The hardware and bandwidth for this mirror is donated by METANET, the Webhosting and Full Service-Cloud Provider.
If you wish to report a bug, or if you are interested in having us mirror your free-software or open-source project, please feel free to contact us at mirror[@]metanet.ch.
The extremal value index \(\theta\) is a measure of the extent of clustering in the extremes of a stationary process, representing the reciprocal of the mean cluster size.
The main purpose of the exdex package is to implement the semiparametric maxima estimators developed in Northrop (2015) and Berghaus and Bücher (2018).
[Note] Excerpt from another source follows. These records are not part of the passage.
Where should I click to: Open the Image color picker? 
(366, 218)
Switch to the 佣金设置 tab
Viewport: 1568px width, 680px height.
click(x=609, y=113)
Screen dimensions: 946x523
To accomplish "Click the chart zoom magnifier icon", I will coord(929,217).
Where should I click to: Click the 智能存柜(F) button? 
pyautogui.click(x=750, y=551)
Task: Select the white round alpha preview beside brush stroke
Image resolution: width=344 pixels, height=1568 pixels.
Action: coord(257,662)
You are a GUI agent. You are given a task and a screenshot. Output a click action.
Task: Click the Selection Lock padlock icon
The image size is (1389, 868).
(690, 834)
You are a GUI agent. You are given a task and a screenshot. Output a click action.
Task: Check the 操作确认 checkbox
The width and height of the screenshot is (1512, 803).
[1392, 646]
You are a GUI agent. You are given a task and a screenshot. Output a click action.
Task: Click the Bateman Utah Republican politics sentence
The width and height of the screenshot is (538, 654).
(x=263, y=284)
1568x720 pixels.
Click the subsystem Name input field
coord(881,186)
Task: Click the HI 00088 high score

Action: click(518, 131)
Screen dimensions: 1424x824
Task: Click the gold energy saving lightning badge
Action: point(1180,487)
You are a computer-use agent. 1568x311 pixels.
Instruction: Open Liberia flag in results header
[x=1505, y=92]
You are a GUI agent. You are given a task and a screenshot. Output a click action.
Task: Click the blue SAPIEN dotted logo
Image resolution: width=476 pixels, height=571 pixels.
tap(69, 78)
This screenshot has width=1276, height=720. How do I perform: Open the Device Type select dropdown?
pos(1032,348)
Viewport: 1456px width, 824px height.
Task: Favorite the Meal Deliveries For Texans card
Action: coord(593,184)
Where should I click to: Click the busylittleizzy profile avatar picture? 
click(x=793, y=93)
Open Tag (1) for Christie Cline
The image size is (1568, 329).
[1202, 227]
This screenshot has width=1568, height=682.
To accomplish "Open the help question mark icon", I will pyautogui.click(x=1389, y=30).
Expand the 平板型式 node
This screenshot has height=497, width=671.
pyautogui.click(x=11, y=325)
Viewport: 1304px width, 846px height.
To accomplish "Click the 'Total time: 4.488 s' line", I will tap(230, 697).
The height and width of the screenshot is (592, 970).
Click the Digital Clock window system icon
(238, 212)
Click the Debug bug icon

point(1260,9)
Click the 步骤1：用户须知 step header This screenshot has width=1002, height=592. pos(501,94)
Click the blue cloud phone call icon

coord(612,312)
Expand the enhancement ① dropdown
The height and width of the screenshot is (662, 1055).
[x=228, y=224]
A feature of these works is the use of sliding block maxima, that is, the use of all blocks of consecutive values, rather than maxima over disjoint block of values. This improves efficiency of estimation, albeit at the cost of complicating theoretical work. Also provided are functions to estimate \(\theta\) using two threshold-based methods: the \(K\)-gaps estimator (Süveges and Davison (2010)) and the iterated weighted least squares estimator (Süveges (2007)).
These estimators are based on the approximate relation \(G(u_b) = F(u_b)^{b\theta}\) between the marginal distribution function \(F\) of the process and the distribution function \(G\) of the block maximum \(M\) of \(b\) consecutive variables, which applies provided that \(b\) and \(u_b\) are large. If \(G = F^{b\theta}\) then \(Y = -b\log F(M)\) has an exponential(\(\theta\)) distribution and \(Z = b(1 - F(M))\) is a multiple \(b\) of a beta(\(1, b\theta\)) distribution.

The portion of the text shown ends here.